We are speaking here of a hundred years between the Armada when the Spanish Empire was a material threat and the invasion of the Dutch Prince of Orange, invited by much of the British Establishment to 'defend their liberties'.
One virtue of the book is the way it pinpoints something easily lost - the centrality of the execution (effectively judicial murder) of Mary, Queen of Scots, in defining foreign outrage at English political pragmatism and in setting a precedent for the execution of Charles I.
Ideology is important. Elizabeth had introduced an ideology of ruthless power that flummoxed a European political culture that placed a greater premium on the sanctity of the royal and the identification of that sanctity with such nations as existed.
This difference might be said to have been inherent in English political culture in light of the struggles between Yorkists and Lancastrians and Henry VIII's abandonment of a dynastic marriage and of the universal Catholic Church. The mystique was more in power than blood.
The Stuarts, from a stronger line of blood in their own estimation as Kings of Scotland, possessed a more European notion of the divinity of Kingship. It is the clash and management of the clash between these pragmatic and ideological visions of rule that destabilise England.

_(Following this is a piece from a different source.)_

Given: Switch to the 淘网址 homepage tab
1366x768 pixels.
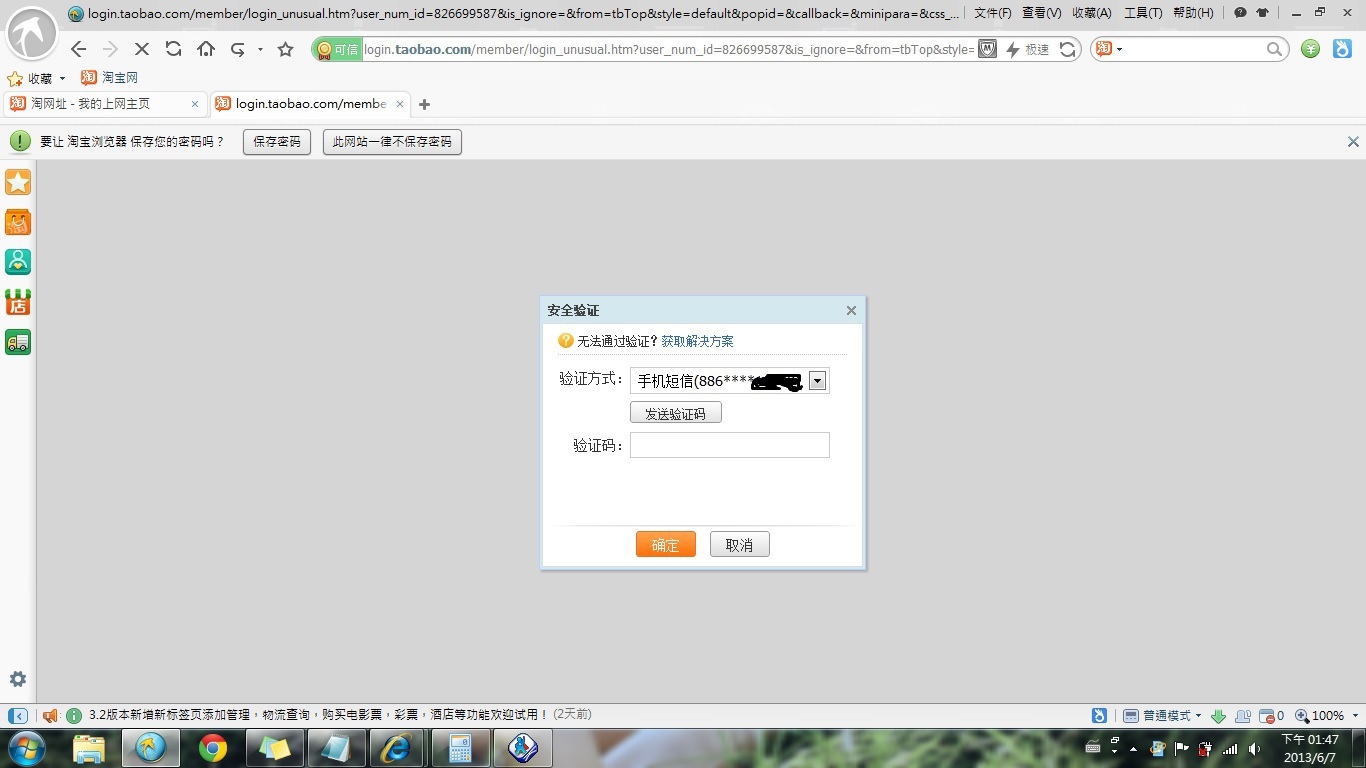Looking at the screenshot, I should tap(98, 104).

If we add in religion where High Anglicanism and then Catholicism offer more security of tenure for the divine monarch than the more demotic Low Anglican and Non-Conformist world-views then the struggle becomes national and cultural.
It would have taken highly skilled and sensitive monarchs to have preserved their prerogatives and the total allegiance of their populations (which means a popular blind eye to brutal repression of dissent). The Stuarts were self-evidently not up to that mark after James I died.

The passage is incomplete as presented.